Montargis et les pionniers du Parti communiste chinois

Par Weilian Zhu
Photo de Emeric Fohlen

Alors que la Chine organise le XXe congrès du Parti communiste chinois (PCC), la légende raconte que sa fondation aurait eu lieu à Montargis. 

Un voyageur sort de la gare de Montargis. Hésitant, il se résout finalement à rejoindre le centre-ville à pied, téléphone à la main. La même scène à quelques détails près s'est sûrement produite 100 ans plus tôt, quand de jeunes Chinois sont descendus dans cette ville du Loiret pour la première fois. La gare est restée à peu près identique, avec ses grandes vitres en arcade et son toit en V inversé. Désormais, le train arrive en une heure depuis Paris au lieu de quatre. La place devant la gare a pris le nom de Deng Xiaoping. Successeur de Mao Zedong, il faisait partie des pionniers à avoir rêvé ici d'un avenir meilleur pour son pays.

 

Successeur de Mao Zedong, Deng Xiaoping faisait partie des pionniers à avoir rêvé ici d'un avenir meilleur pour son pays.

 

En effet, entre 1919 et 1920, Montargis a accueilli plus de 300 Chinois, à l’apogée du programme Travail-Études fondé par Li Shizeng. Ce fils d'un professeur à la cour impériale chinoise est arrivé quelques années plus tôt, en 1903, pour étudier l'agronomie et habitait au 31 rue Gambetta, une maison mitoyenne avec des persiennes bleues décrépies. Aujourd'hui, seule une plaque rappelle le passage de son ancien locataire. Durant ses études, Li Shizeng s’est noué d'amitié avec des anarchistes et a rejoint la franc-maçonnerie. Animé par l'envie de développer son pays, il a imaginé un concept d'éducation par l'enseignement scolaire et l'expérience ouvrière.

 

Monument du centenaire du mouvement Travail-Études
chinois installé sur la place Deng Xiaoping, à Montargis. 

 

VIE EN FRANCE
Les premiers étudiants arrivent à Montargis en 1913. Les garçons sont logés au collège public qui abrite maintenant la mairie.
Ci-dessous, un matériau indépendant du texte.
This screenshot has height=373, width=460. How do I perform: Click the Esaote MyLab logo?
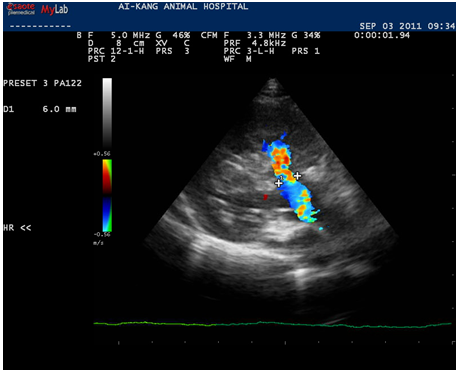(x=38, y=9)

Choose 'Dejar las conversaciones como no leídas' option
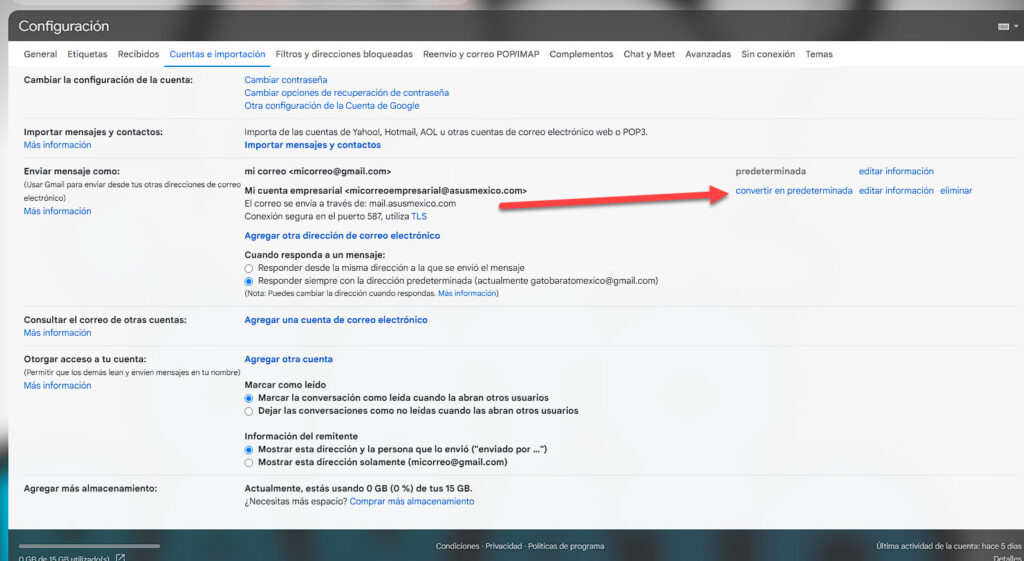click(x=249, y=411)
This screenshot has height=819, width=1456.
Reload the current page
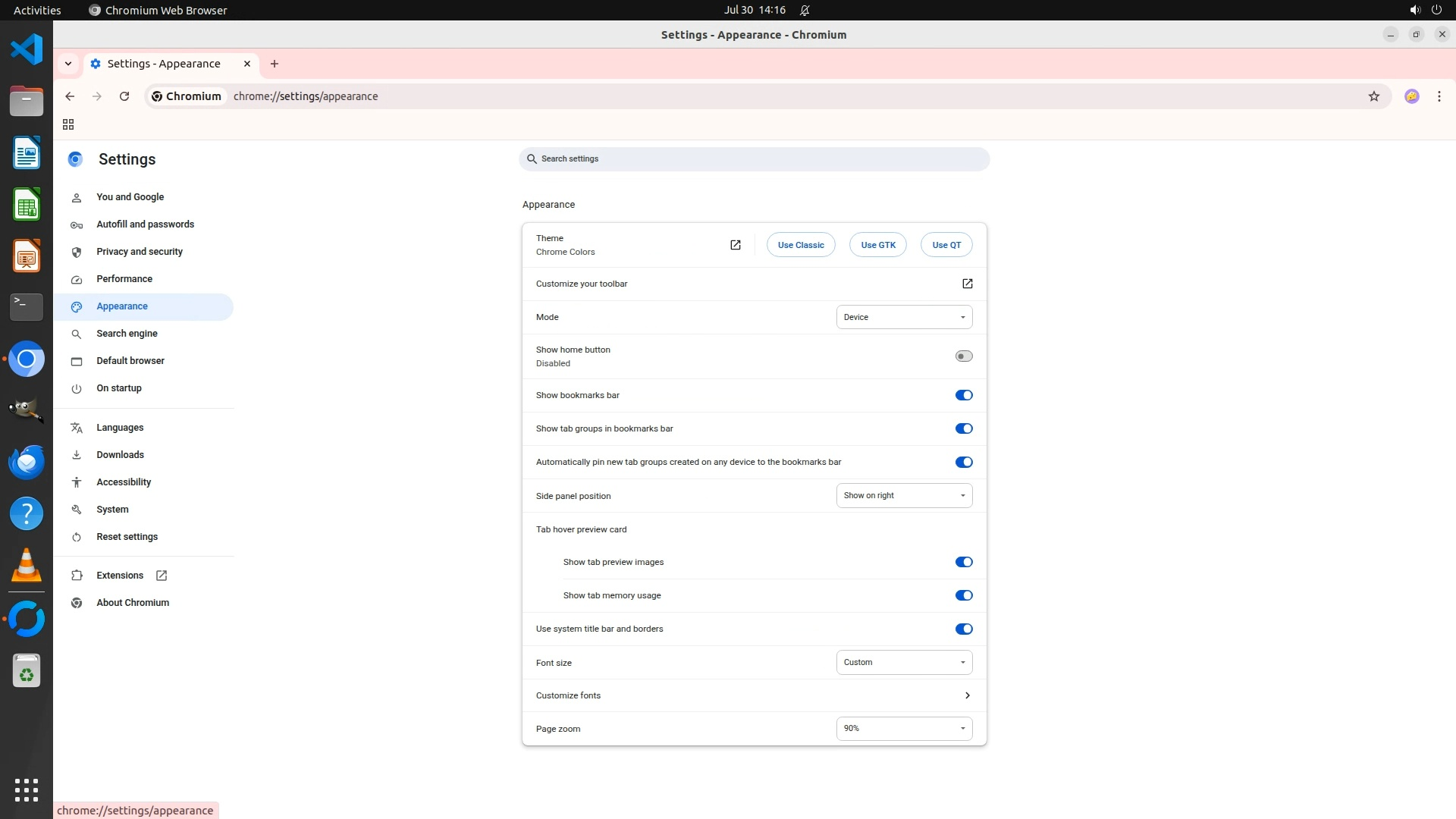coord(124,96)
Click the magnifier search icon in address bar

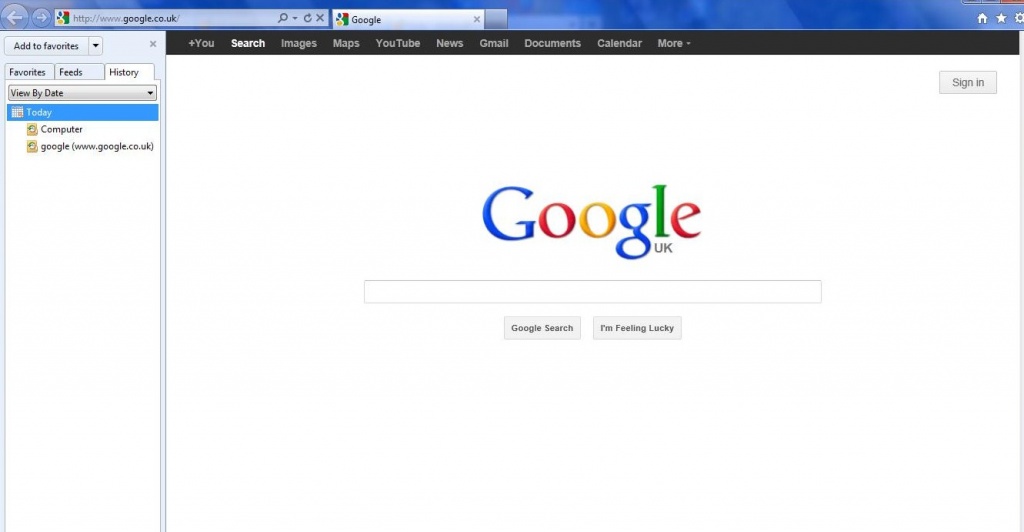click(283, 18)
Les agents municipaux ont remplacé les va-et-vient des adolescents dans le grand escalier menant au dortoir du dernier étage. Sous le plafond en forme de coque de bateau, la mezzanine du surveillant domine toujours l'immense pièce, devenue salle de réception. Deng Xiaoping y a dormi. Sans doute se réveillait-il aux tintements de l'église Sainte-Madeleine, visible de la fenêtre. À l'apogée du programme en 1919, la plupart des étudiants affectés à Montargis est originaire du Hunan (sud du pays).

 

Mao Zedong et Cai Hesen (futur théoricien du PCC) seront moteurs dans le départ de nombreux jeunes vers la France, « flambeau de la civilisation ».

 

La province était en ébullition depuis le Mouvement du 4 mai et le Travail-Études trouve un vif écho auprès de Mao Zedong et Cai Hesen (futur théoricien du PCC), alors camarades de classe. Ils seront moteurs dans le départ de nombreux jeunes vers la France, « flambeau de la civilisation ». Fin 1919, Cai Hesen, alors âgé de 24 ans, embarque de Shanghaï avec sa petite sœur, sa mère et d'autres étudiants. Mao Zedong, lui, choisit de rester dans son pays pour mieux étudier la société chinoise.
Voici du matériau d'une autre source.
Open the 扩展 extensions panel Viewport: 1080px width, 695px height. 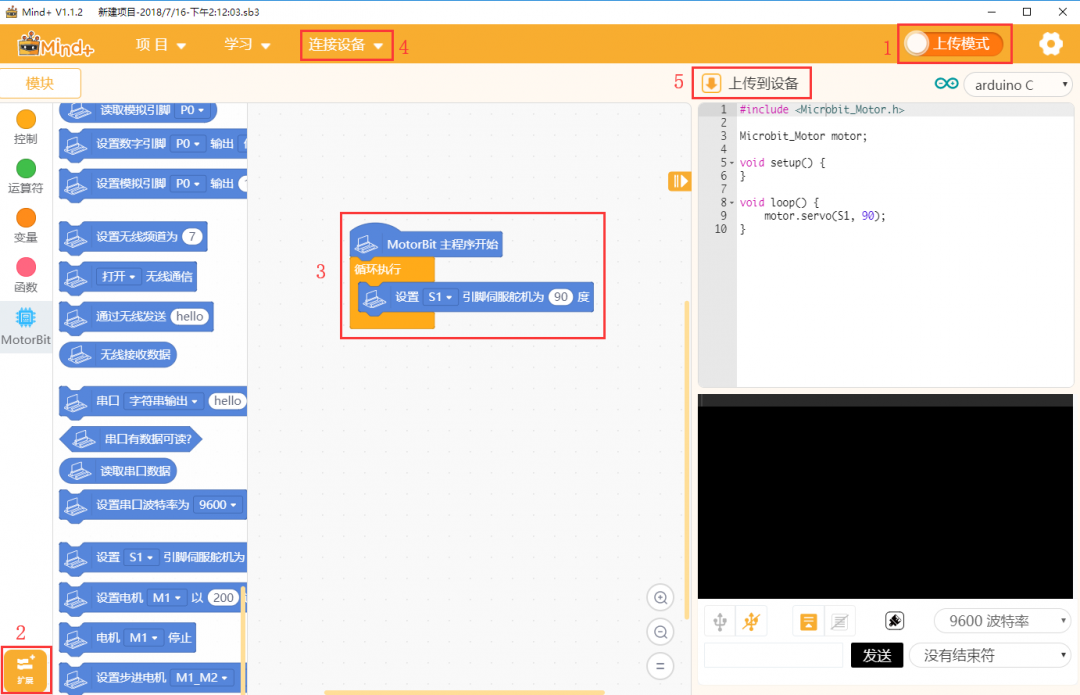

Au cœur des Années folles, insouciantes et excentriques, on imagine l'étonnement de ces jeunes gens découvrant la « Venise du Gâtinais », où hôtels particuliers et maisons bourgeoises semblent bâtis les pieds dans l'eau. D'après l'ouvrage En quête de rêve à Montargis de Chen Hong (éd. de l'Écluse, 2019), « l'arrivée d'étudiants-ouvriers chinois apporte à Montargis un charme oriental atypique. Leur présence était appréciée par les habitants ». En marge des études, le groupe travaille à l'usine de caoutchouc d'Hutchinson de Châlette-sur-Loing. Le musée historique de l'Amitié franco-chinoise de Montargis conserve encore la carte d'embauche de Deng Xiaoping, âgé de 17 ans. Sur le papier jauni, quelques mots tracés à la plume : « a refusé de travailler, ne pas reprendre ». En 1985, alors à la tête de la République populaire de Chine, il déclare au ministre français des Relations extérieures Roland Dumas : « J'ai passé cinq ans et deux mois en France et j'ai travaillé près de quatre ans dans des usines. Je m'entendais bien avec les autres ouvriers. Mais les capitalistes de votre pays m'ont aussi appris une leçon [la condition ouvrière], qui a permis à notre groupe et à moi de nous engager sur la voie du communisme ». Après l'usine, il faisait souvent un crochet chez « Maman Cai Hesen », la matriarche du groupe qui réconfortait toute la communauté avec ses nouilles très épicées. Désormais, plus aucune effluve pimentée n’émerge du quartier.

 

Jardin Durzy où Cai Hesen et Xiang Jingyu ont exposé à leurs
compatriotes leurs thèses pour sauver la Chine et le monde.

 

JARDIN DE L'ÉVEIL
Très vite, Cai Hesen arrête les cours, trop superficiels à son goût. Il choisit d'apprendre le français en lisant des journaux de gauche avec un dictionnaire sur les genoux, assis au jardin Durzy. La découverte d'ouvrages comme le Manifeste du parti communiste est une révélation. Le jardin devient très vite le lieu de prédilection de tout le groupe. À l'ombre de séquoias géants, encore debout aujourd'hui, Cai Hesen partage des passages d'ouvrages qu'il avait traduits. Les débats fusent entre partisans anarchiques et soutiens au modèle russe. Subrepticement, l’histoire s’écrit. Il est entouré de camarades, hommes et femmes, parmi lesquels Xiang Jingyu, figure du féminisme au sein du parti communiste chinois qu’il épouse en France. Chen Yi, futur ministre des affaires étrangères, fait également partie de l'assistance, de même que le jeune Zhou Enlai, militant-journaliste à Paris. Amateur de tennis, il jouait avec des Montargois et a continué à leur envoyer du thé une fois devenu Premier ministre. En 2005, un mûrier blanc baptisé « Arbre de l’amitié franco-chinoise » a été inauguré à cet endroit par les descendants des pionniers.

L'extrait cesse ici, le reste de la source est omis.